* Your task *
Retype every entry in its entirety, without alteration.

* Stored data *
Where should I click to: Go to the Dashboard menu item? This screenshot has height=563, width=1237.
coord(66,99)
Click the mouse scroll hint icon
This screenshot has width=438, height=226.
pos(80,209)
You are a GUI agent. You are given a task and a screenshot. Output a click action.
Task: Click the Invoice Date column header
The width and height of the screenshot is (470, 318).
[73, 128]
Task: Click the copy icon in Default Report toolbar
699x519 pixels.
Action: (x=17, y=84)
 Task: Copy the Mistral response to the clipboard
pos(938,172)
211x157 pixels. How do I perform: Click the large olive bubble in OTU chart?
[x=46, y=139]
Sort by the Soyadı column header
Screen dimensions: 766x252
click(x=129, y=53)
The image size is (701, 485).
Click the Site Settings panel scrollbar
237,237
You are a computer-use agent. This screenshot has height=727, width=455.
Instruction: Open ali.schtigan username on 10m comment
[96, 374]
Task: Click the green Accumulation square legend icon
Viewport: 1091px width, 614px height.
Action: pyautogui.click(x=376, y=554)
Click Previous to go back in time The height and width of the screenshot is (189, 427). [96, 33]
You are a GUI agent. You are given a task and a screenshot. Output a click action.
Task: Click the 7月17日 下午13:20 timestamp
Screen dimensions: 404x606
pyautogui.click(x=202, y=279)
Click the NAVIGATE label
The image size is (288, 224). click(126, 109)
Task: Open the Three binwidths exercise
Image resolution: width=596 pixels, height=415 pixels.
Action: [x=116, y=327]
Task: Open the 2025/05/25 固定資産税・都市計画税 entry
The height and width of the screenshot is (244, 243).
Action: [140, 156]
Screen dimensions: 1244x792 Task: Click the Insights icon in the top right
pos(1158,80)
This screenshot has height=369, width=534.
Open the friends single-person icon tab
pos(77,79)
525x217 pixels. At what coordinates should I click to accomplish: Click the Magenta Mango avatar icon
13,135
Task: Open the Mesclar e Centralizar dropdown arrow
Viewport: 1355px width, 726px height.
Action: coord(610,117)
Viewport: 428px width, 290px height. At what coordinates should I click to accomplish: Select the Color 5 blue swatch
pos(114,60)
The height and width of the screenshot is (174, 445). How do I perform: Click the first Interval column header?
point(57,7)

* Solution *
Where should I click to: Go to the Dashboard menu item? This screenshot has height=563, width=1237.
coord(66,99)
Click the mouse scroll hint icon
This screenshot has width=438, height=226.
pos(80,209)
You are a GUI agent. You are given a task and a screenshot. Output a click action.
Task: Click the Invoice Date column header
The width and height of the screenshot is (470, 318).
[73, 128]
Task: Click the copy icon in Default Report toolbar
699x519 pixels.
Action: (x=17, y=84)
 Task: Copy the Mistral response to the clipboard
pos(938,172)
211x157 pixels. How do I perform: Click the large olive bubble in OTU chart?
[x=46, y=139]
Sort by the Soyadı column header
Screen dimensions: 766x252
click(x=129, y=53)
The image size is (701, 485).
Click the Site Settings panel scrollbar
237,237
You are a computer-use agent. This screenshot has height=727, width=455.
Instruction: Open ali.schtigan username on 10m comment
[96, 374]
Task: Click the green Accumulation square legend icon
Viewport: 1091px width, 614px height.
Action: pyautogui.click(x=376, y=554)
Click Previous to go back in time The height and width of the screenshot is (189, 427). [96, 33]
You are a GUI agent. You are given a task and a screenshot. Output a click action.
Task: Click the 7月17日 下午13:20 timestamp
Screen dimensions: 404x606
pyautogui.click(x=202, y=279)
Click the NAVIGATE label
The image size is (288, 224). click(126, 109)
Task: Open the Three binwidths exercise
Image resolution: width=596 pixels, height=415 pixels.
Action: [x=116, y=327]
Task: Open the 2025/05/25 固定資産税・都市計画税 entry
The height and width of the screenshot is (244, 243).
Action: [140, 156]
Screen dimensions: 1244x792 Task: Click the Insights icon in the top right
pos(1158,80)
This screenshot has height=369, width=534.
Open the friends single-person icon tab
pos(77,79)
525x217 pixels. At what coordinates should I click to accomplish: Click the Magenta Mango avatar icon
13,135
Task: Open the Mesclar e Centralizar dropdown arrow
Viewport: 1355px width, 726px height.
Action: coord(610,117)
Viewport: 428px width, 290px height. At what coordinates should I click to accomplish: Select the Color 5 blue swatch
pos(114,60)
The height and width of the screenshot is (174, 445). How do I perform: Click the first Interval column header?
point(57,7)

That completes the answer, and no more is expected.